О своей участи Орлик почти не беспокоился, хотя и терялся в догадках, для чего понадобился хитрецу Махмуду. За этими тревожными мыслями он забылся сном, крайне беспокойным: во сне ему слышались крики, как будто на родном языке, даже имя свое он различал. А на рассвете его разбудил старик Махмуд.

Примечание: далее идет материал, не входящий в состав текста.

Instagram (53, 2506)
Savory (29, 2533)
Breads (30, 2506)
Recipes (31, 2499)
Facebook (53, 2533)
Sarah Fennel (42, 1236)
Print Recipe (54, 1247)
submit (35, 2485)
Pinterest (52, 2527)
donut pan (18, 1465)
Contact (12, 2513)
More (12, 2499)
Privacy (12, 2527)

Выглядел вчера еще бодрый старичина бледным и измученным, прежде идеально прилизанная борода топорщилась во все стороны, халат был небрежно запахнут, и чалма съехала набок. Однако Орлику показалось, что старик больше изображает смятение и скорбь, в то время как его глубокие с прозеленью глаза, похожие на крылья жука-бронзовки, поглядывали хватко и уверенно. Присев на солому, он протянул Орлику глубокую миску с каким-то теплым варевом. Юноша мотнул головой, давая понять, что не голоден, – ему хотелось поскорее услышать, что придумал коварный лис.